What is being asked - Retype the material so that each line matches the original exactly.
--------------------------------------------------
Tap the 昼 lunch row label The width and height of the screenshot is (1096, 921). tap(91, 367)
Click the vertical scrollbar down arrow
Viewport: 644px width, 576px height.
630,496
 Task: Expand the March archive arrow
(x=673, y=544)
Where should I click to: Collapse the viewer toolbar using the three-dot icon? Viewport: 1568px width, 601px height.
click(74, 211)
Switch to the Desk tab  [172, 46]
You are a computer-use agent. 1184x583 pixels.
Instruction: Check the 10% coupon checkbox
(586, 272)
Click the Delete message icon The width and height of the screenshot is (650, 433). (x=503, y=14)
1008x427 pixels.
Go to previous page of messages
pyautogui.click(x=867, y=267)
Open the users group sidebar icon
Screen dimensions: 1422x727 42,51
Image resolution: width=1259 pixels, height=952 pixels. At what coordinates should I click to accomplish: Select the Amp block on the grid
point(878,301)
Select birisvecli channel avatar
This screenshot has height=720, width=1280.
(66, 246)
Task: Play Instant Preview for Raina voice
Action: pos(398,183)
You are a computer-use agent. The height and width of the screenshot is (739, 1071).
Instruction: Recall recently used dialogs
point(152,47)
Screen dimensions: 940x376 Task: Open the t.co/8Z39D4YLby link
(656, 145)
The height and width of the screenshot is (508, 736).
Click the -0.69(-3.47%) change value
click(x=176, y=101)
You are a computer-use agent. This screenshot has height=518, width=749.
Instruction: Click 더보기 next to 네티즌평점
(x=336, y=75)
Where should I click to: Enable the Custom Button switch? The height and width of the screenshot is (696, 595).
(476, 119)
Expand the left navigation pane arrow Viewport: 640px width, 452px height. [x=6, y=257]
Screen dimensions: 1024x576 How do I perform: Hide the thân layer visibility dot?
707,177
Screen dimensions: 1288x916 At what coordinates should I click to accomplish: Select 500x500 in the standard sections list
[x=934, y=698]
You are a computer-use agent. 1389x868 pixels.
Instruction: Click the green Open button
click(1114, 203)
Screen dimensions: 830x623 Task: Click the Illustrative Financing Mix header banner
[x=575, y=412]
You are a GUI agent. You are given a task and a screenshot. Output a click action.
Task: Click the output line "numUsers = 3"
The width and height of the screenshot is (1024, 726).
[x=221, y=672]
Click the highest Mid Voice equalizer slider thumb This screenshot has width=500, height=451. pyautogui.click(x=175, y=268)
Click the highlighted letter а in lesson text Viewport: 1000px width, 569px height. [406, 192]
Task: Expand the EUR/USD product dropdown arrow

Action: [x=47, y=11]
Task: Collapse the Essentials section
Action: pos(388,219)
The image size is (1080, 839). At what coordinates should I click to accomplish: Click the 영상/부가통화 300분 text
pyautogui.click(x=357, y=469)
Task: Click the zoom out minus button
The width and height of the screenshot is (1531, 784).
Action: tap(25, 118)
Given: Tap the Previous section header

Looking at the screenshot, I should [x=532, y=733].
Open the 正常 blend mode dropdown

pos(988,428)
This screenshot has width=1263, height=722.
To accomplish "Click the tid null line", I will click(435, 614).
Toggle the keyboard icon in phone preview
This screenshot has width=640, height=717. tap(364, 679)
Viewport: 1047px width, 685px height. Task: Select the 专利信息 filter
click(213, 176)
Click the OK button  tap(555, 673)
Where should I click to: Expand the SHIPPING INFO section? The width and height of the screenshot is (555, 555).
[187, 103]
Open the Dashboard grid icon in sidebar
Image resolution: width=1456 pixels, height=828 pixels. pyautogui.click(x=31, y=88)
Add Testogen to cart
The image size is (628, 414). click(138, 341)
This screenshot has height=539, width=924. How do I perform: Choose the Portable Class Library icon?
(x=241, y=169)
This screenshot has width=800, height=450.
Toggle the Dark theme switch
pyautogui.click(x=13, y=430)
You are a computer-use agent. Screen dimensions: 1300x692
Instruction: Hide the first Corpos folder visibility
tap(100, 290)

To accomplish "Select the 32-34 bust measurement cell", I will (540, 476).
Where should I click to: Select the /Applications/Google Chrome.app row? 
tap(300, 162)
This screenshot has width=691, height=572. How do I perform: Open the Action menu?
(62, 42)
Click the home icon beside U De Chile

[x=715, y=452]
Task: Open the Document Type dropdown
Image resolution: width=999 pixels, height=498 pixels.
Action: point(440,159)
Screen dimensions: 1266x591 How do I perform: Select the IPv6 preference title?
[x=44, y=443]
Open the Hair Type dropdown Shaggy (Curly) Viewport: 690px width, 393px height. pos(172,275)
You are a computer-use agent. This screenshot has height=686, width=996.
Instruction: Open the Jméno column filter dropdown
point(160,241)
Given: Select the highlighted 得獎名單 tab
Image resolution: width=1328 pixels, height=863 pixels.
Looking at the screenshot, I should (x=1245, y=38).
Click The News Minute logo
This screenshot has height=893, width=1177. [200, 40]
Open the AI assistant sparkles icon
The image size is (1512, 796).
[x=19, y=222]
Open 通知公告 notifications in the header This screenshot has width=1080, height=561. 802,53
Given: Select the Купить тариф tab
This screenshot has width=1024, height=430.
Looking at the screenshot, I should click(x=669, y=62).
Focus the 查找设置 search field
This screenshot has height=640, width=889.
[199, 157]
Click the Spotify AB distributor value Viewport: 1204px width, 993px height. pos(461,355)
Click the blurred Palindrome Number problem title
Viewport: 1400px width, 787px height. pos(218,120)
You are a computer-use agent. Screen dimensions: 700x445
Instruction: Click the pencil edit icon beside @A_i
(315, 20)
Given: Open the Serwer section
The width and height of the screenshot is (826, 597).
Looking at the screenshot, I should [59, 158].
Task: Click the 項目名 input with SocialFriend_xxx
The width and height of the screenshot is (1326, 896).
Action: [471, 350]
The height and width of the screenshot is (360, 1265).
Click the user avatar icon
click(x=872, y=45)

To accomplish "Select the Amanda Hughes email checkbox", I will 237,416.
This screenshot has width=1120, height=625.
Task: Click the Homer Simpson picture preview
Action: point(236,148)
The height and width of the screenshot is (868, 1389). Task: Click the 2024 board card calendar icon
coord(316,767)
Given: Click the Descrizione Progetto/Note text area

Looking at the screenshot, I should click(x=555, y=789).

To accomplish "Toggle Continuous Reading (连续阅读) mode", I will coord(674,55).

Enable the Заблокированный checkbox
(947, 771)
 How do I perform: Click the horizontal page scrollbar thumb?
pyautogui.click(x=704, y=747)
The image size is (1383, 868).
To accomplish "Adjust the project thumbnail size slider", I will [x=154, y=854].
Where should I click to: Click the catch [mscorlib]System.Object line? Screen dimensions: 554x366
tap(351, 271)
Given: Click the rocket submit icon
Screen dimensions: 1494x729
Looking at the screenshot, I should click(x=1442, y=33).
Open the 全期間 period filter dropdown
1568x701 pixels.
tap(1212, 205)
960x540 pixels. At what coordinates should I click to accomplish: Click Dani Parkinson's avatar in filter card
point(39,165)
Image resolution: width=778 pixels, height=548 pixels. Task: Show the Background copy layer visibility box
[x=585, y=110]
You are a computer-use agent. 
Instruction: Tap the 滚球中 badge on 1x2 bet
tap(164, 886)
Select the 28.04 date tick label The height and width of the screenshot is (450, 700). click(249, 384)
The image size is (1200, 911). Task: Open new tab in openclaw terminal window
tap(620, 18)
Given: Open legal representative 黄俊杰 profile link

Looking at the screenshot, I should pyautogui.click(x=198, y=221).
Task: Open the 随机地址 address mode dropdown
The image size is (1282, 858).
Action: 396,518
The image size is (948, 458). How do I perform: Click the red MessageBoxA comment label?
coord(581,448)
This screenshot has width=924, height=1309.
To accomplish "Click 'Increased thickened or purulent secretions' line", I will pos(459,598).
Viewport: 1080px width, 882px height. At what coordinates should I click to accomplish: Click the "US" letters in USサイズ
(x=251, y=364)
--------------------------------------------------
Written solution -
Tap the 昼 lunch row label The width and height of the screenshot is (1096, 921). tap(91, 367)
Click the vertical scrollbar down arrow
Viewport: 644px width, 576px height.
630,496
 Task: Expand the March archive arrow
(x=673, y=544)
Where should I click to: Collapse the viewer toolbar using the three-dot icon? Viewport: 1568px width, 601px height.
click(74, 211)
Switch to the Desk tab  [172, 46]
You are a computer-use agent. 1184x583 pixels.
Instruction: Check the 10% coupon checkbox
(586, 272)
Click the Delete message icon The width and height of the screenshot is (650, 433). (x=503, y=14)
1008x427 pixels.
Go to previous page of messages
pyautogui.click(x=867, y=267)
Open the users group sidebar icon
Screen dimensions: 1422x727 42,51
Image resolution: width=1259 pixels, height=952 pixels. At what coordinates should I click to accomplish: Select the Amp block on the grid
point(878,301)
Select birisvecli channel avatar
This screenshot has height=720, width=1280.
(66, 246)
Task: Play Instant Preview for Raina voice
Action: pos(398,183)
You are a computer-use agent. The height and width of the screenshot is (739, 1071).
Instruction: Recall recently used dialogs
point(152,47)
Screen dimensions: 940x376 Task: Open the t.co/8Z39D4YLby link
(656, 145)
The height and width of the screenshot is (508, 736).
Click the -0.69(-3.47%) change value
click(x=176, y=101)
You are a computer-use agent. This screenshot has height=518, width=749.
Instruction: Click 더보기 next to 네티즌평점
(x=336, y=75)
Where should I click to: Enable the Custom Button switch? The height and width of the screenshot is (696, 595).
(476, 119)
Expand the left navigation pane arrow Viewport: 640px width, 452px height. [x=6, y=257]
Screen dimensions: 1024x576 How do I perform: Hide the thân layer visibility dot?
707,177
Screen dimensions: 1288x916 At what coordinates should I click to accomplish: Select 500x500 in the standard sections list
[x=934, y=698]
You are a computer-use agent. 1389x868 pixels.
Instruction: Click the green Open button
click(1114, 203)
Screen dimensions: 830x623 Task: Click the Illustrative Financing Mix header banner
[x=575, y=412]
You are a GUI agent. You are given a task and a screenshot. Output a click action.
Task: Click the output line "numUsers = 3"
The width and height of the screenshot is (1024, 726).
[x=221, y=672]
Click the highest Mid Voice equalizer slider thumb This screenshot has width=500, height=451. pyautogui.click(x=175, y=268)
Click the highlighted letter а in lesson text Viewport: 1000px width, 569px height. [406, 192]
Task: Expand the EUR/USD product dropdown arrow

Action: [x=47, y=11]
Task: Collapse the Essentials section
Action: pos(388,219)
The image size is (1080, 839). At what coordinates should I click to accomplish: Click the 영상/부가통화 300분 text
pyautogui.click(x=357, y=469)
Task: Click the zoom out minus button
The width and height of the screenshot is (1531, 784).
Action: tap(25, 118)
Given: Tap the Previous section header

Looking at the screenshot, I should [x=532, y=733].
Open the 正常 blend mode dropdown

pos(988,428)
This screenshot has width=1263, height=722.
To accomplish "Click the tid null line", I will click(435, 614).
Toggle the keyboard icon in phone preview
This screenshot has width=640, height=717. tap(364, 679)
Viewport: 1047px width, 685px height. Task: Select the 专利信息 filter
click(213, 176)
Click the OK button  tap(555, 673)
Where should I click to: Expand the SHIPPING INFO section? The width and height of the screenshot is (555, 555).
[187, 103]
Open the Dashboard grid icon in sidebar
Image resolution: width=1456 pixels, height=828 pixels. pyautogui.click(x=31, y=88)
Add Testogen to cart
The image size is (628, 414). click(138, 341)
This screenshot has height=539, width=924. How do I perform: Choose the Portable Class Library icon?
(x=241, y=169)
This screenshot has width=800, height=450.
Toggle the Dark theme switch
pyautogui.click(x=13, y=430)
You are a computer-use agent. Screen dimensions: 1300x692
Instruction: Hide the first Corpos folder visibility
tap(100, 290)

To accomplish "Select the 32-34 bust measurement cell", I will (540, 476).
Where should I click to: Select the /Applications/Google Chrome.app row? 
tap(300, 162)
This screenshot has width=691, height=572. How do I perform: Open the Action menu?
(62, 42)
Click the home icon beside U De Chile

[x=715, y=452]
Task: Open the Document Type dropdown
Image resolution: width=999 pixels, height=498 pixels.
Action: point(440,159)
Screen dimensions: 1266x591 How do I perform: Select the IPv6 preference title?
[x=44, y=443]
Open the Hair Type dropdown Shaggy (Curly) Viewport: 690px width, 393px height. pos(172,275)
You are a computer-use agent. This screenshot has height=686, width=996.
Instruction: Open the Jméno column filter dropdown
point(160,241)
Given: Select the highlighted 得獎名單 tab
Image resolution: width=1328 pixels, height=863 pixels.
Looking at the screenshot, I should (x=1245, y=38).
Click The News Minute logo
This screenshot has height=893, width=1177. [200, 40]
Open the AI assistant sparkles icon
The image size is (1512, 796).
[x=19, y=222]
Open 通知公告 notifications in the header This screenshot has width=1080, height=561. 802,53
Given: Select the Купить тариф tab
This screenshot has width=1024, height=430.
Looking at the screenshot, I should click(x=669, y=62).
Focus the 查找设置 search field
This screenshot has height=640, width=889.
[199, 157]
Click the Spotify AB distributor value Viewport: 1204px width, 993px height. pos(461,355)
Click the blurred Palindrome Number problem title
Viewport: 1400px width, 787px height. pos(218,120)
You are a computer-use agent. Screen dimensions: 700x445
Instruction: Click the pencil edit icon beside @A_i
(315, 20)
Given: Open the Serwer section
The width and height of the screenshot is (826, 597).
Looking at the screenshot, I should [59, 158].
Task: Click the 項目名 input with SocialFriend_xxx
The width and height of the screenshot is (1326, 896).
Action: [471, 350]
The height and width of the screenshot is (360, 1265).
Click the user avatar icon
click(x=872, y=45)

To accomplish "Select the Amanda Hughes email checkbox", I will 237,416.
This screenshot has width=1120, height=625.
Task: Click the Homer Simpson picture preview
Action: point(236,148)
The height and width of the screenshot is (868, 1389). Task: Click the 2024 board card calendar icon
coord(316,767)
Given: Click the Descrizione Progetto/Note text area

Looking at the screenshot, I should click(x=555, y=789).

To accomplish "Toggle Continuous Reading (连续阅读) mode", I will coord(674,55).

Enable the Заблокированный checkbox
(947, 771)
 How do I perform: Click the horizontal page scrollbar thumb?
pyautogui.click(x=704, y=747)
The image size is (1383, 868).
To accomplish "Adjust the project thumbnail size slider", I will [x=154, y=854].
Where should I click to: Click the catch [mscorlib]System.Object line? Screen dimensions: 554x366
tap(351, 271)
Given: Click the rocket submit icon
Screen dimensions: 1494x729
Looking at the screenshot, I should click(x=1442, y=33).
Open the 全期間 period filter dropdown
1568x701 pixels.
tap(1212, 205)
960x540 pixels. At what coordinates should I click to accomplish: Click Dani Parkinson's avatar in filter card
point(39,165)
Image resolution: width=778 pixels, height=548 pixels. Task: Show the Background copy layer visibility box
[x=585, y=110]
You are a computer-use agent. 
Instruction: Tap the 滚球中 badge on 1x2 bet
tap(164, 886)
Select the 28.04 date tick label The height and width of the screenshot is (450, 700). click(249, 384)
The image size is (1200, 911). Task: Open new tab in openclaw terminal window
tap(620, 18)
Given: Open legal representative 黄俊杰 profile link

Looking at the screenshot, I should pyautogui.click(x=198, y=221).
Task: Open the 随机地址 address mode dropdown
The image size is (1282, 858).
Action: 396,518
The image size is (948, 458). How do I perform: Click the red MessageBoxA comment label?
coord(581,448)
This screenshot has width=924, height=1309.
To accomplish "Click 'Increased thickened or purulent secretions' line", I will pos(459,598).
Viewport: 1080px width, 882px height. At what coordinates should I click to accomplish: Click the "US" letters in USサイズ
(x=251, y=364)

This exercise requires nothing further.